For Labor, the tragedy of their predicament is that they did see this ”manufacturing crisis” coming.

Swan explained his original $99 billion (over 10 years) resource super profits tax in May last year, on the basis that the mining boom would make it very difficult for the ”non-mining parts of the economy to retain workers and investment as they are drawn to the mining sector”.

”You may have heard of the ‘Dutch disease’ where the exploitation of natural gas in the 1970s is supposed to have ‘hollowed out’ the Dutch economy,” he said in a speech to economists.

If we had not heard of ”Dutch disease” then, we sure have now. But of course, the Rudd government’s remedy – the resource super profits tax – was smashed by a $22 million advertising campaign by angry miners, after Labor reneged on promises to consult on the details. And Rudd’s prime ministership, already weakened by the backflip on the emissions trading scheme, was smashed, too. Julia Gillard quickly negotiated a compromise with just the three biggest miners, which raised only $38.5 billion over 10 years, meaning the proposed company tax cut supposed to help the non-mining parts of the economy had to be cut from 2 per cent to 1 per cent.

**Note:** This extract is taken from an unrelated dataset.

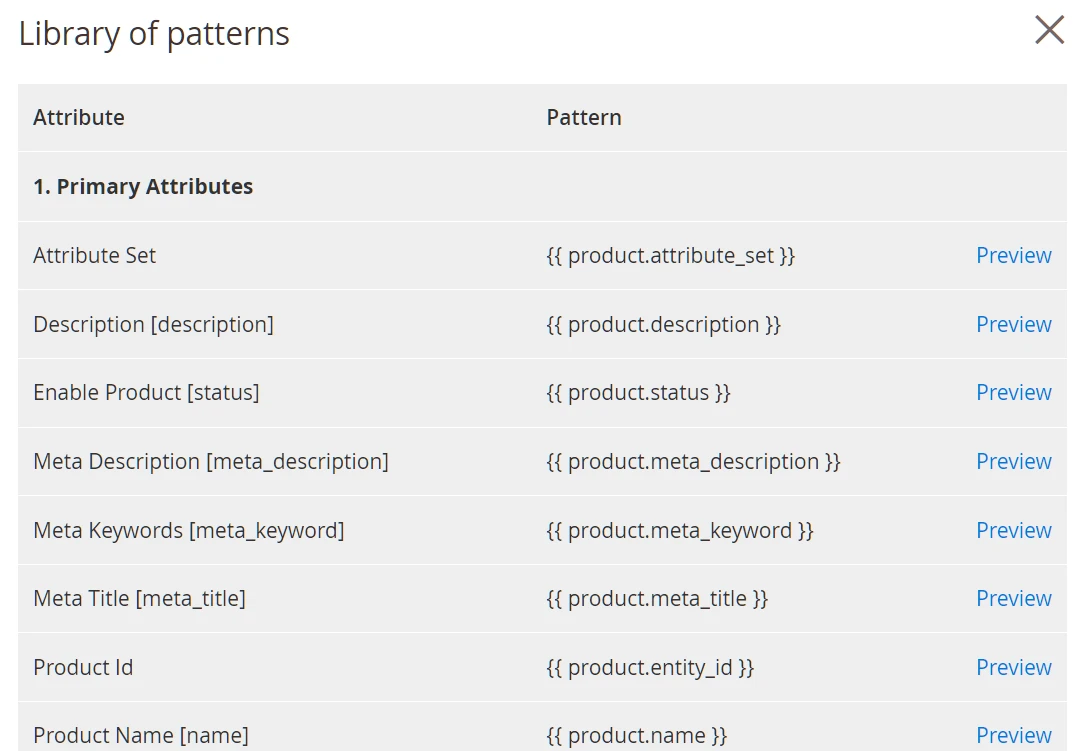This screenshot has width=1086, height=751.
Task: Preview the Attribute Set pattern
Action: pyautogui.click(x=1013, y=255)
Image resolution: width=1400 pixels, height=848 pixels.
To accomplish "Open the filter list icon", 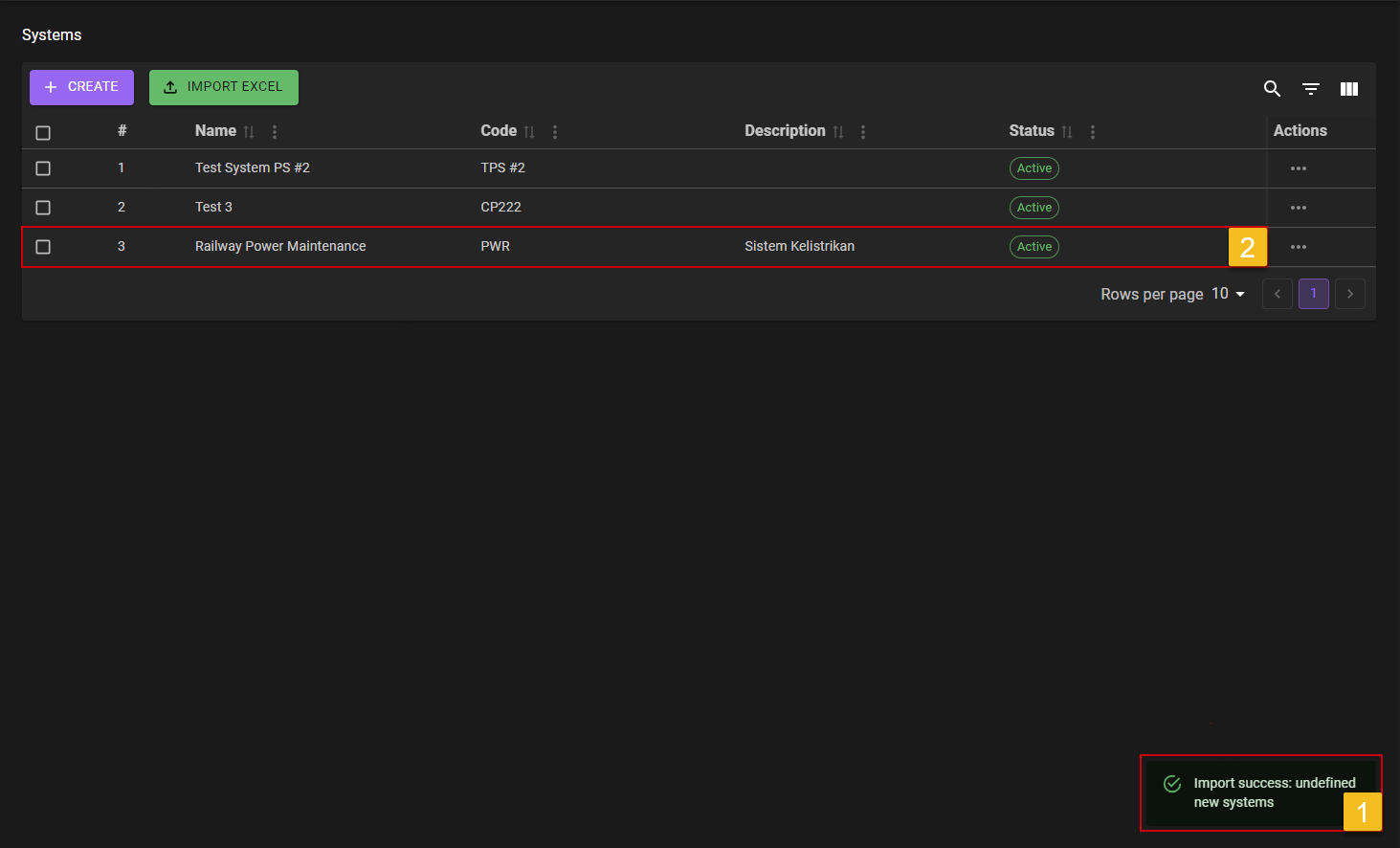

And even that $38.5 billion relies on new, higher, but unpublished estimates of the volume and value of the minerals being exported. The Coalition, the Greens and the smaller miners strongly suspect the tax take from the major mining companies will be not much more than what they were paying before.

And so our hollow political debate rolls on. The compromised versus the uncompromising. As the Treasury secretary, Martin Parkinson, said this week, the economy is facing bigger problems than it has for generations. But the government is scraping to find the political capital to meet the challenge and the opposition is driven by whatever will help it blast its way to power.